İtalya’da kuzeye çıktıkça gözle görülür bir zenginleşme ve sokaklara Kuzey Avrupa mimarisinin hakim olduğunu görüyoruz. Güney şehirlerinde bize benzeyen sıcakkanlı İtalyanların yerine burada saçları sarı çocuklar ve soğuk aileleriyle karşılaşıyoruz. Zengin ve şık görünümünün yanında tarihini de çok iyi koruduğunu söylemek mümkün. Oldukça pahalı bir şehir. Esnafları da bir o kadar huysuz. Porto Nuavo isimli büyük sur kapılarından giriyoruz Verona’ya… Eski ve yeni Verona diye ikiye ayrılmış. Elbette eski Verona’yı gezdik. İklim olarak oldukça ıslak ve gri… İklime göre şekillenmiş gibi her şey.
Palazzo Barbieri … Şehrin belediye binasının da içinde olduğu en önemli meydanı. Burası oldukça hareketli bi meydan, cafeler, restoranlar, dükkanlar cıvıl cıvıl…
30.000 kişi kapasiteli roma döneminden kalma Arena di Verona… Zamanında burada meşhur gladyatör dövüşleri yapılıyormuş. Roma’da bulunan Kolezium ile antik Kapua şehrindeki arenadan sonra İtalya’da bulunan üçüncü büyük anfi.
Arena hala çok gösterişli görünüyor. Biz geldiğimizde bir kısmında tadilat ve diğer kısmında da tiyatro provası olduğu için giremedik. Fuarlar, gösteriler, tiyatrolar ve ünlü açık hava operaları için hala muhteşem bir mekan özelliğinde.
Meydanın diğer kısmı…Buradan sokak aralarına girip kaybolacağız..
Onlar eski Roma’dan geliyorlar, selamlayın…
Savaş zamanlarında, şehrin küçük bir krokisini yapmışlar. Çok etkileyici bence.
Intimissimi muhteşem iç çamaşırlarıyla İtalya’nın her şehrinde olduğu gibi burada da karşımızda… Bakmadan geçmedik… Bakmakla yetinseydik keşke:)
Balkonların güzelliği…
Tezenis İtalya’nın en meşhur iç çamaşırı markalarından, bence mutlaka bir kaç parça alın. Çok da uygun fiyatları var.
Uzun süre olayın gizemini çözmeye çalıştık…
Erbe Meydanı
İtalya’nın yakışıklıları…
Evlerin dokusunu hiç kaybetmeyişi… Kimsenin buralara bir AVM dikmeyi istemeyişi… Büyüleniyorum…
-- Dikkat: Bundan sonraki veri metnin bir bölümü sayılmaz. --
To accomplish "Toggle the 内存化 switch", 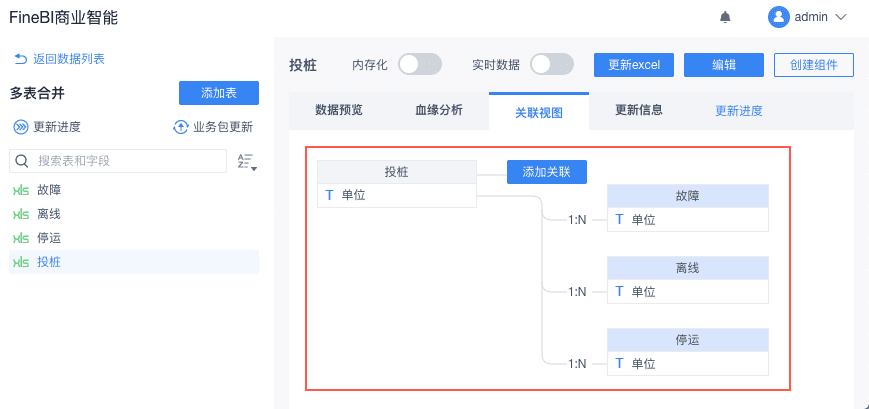I will pyautogui.click(x=420, y=65).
Piazza dei Signori’daki Dante heykeli, Podesta Sarayı ve logia
Dante heykeli hafif çaprazındaki zamanında mahkeme olarak kullanılmış olan Palazzo Della Ragione’ya sitemlice bakıyor gibiydi.
İçerisinde Scaligeri ailesinden kişilerin mezarlarını olduğu kapalı ve küçük Santa Maria Antica kilisesi…Bu bölüm biraz ürkütücü…
William Shakespeare’in “Romeo ve Juliet” hikâyesinde konu edilen Romeo’nun evi…
Dilek dilemeden geçmiyor buradan kimse…
İtalya’da okullar yaz mevsiminde dersleri tarihi bölgelerde işliyorlarmış. Bakınız çocuklar tarihin tam ortasında…
Israrla Verona’da meyve yemelisiniz demek istiyorum. Pişman olmayacaksınız:)
Ve Juliet’in evine geldik.
Kan davalı iki ailenin çocukları olan Romeo ve Juliet’in evleri turistlerin akınına uğruyor. Dilek dilemek isteyenler, fotoğraf çektirenler… Saatlerce zamanınızı alabilir burayı gezmek. Kilitler, kalemler çok pahalı… Yanınıza almayı unutmayın derim:)
Böyle dilekler de var:)
Duvarlara anahtarlara ve küçük not kağıtlarına dileklerini yazıp asıyorlar. Belirli aralıklarla temizliyorlarmış ki yeni dilekler için yer açılsın.
Juliet’in dokunulmaktan aşınmış göğsünün olduğu heykel… Sağ göğsüne dokunmadan fotoğraf çektireni dövüyorlar. Şans getiriyor, kısmet açıyormuş:)
‘Sposami a Verona’ isimli bir proje yapmışlar. Juliet’in evinde evlenmek isteyenler için Belediye harekete geçmiş. Fiyatlar 600-1000 euro arasında değişiyormuş.
Juliet’in Romeo’yu beklediği balkonu da ziyaret edebilen turistler burada fotoğraf çektirmek için para ödeyip sıraya giriyor. 10 Euro.
Espresso içmeden ayrılmayalım dedik.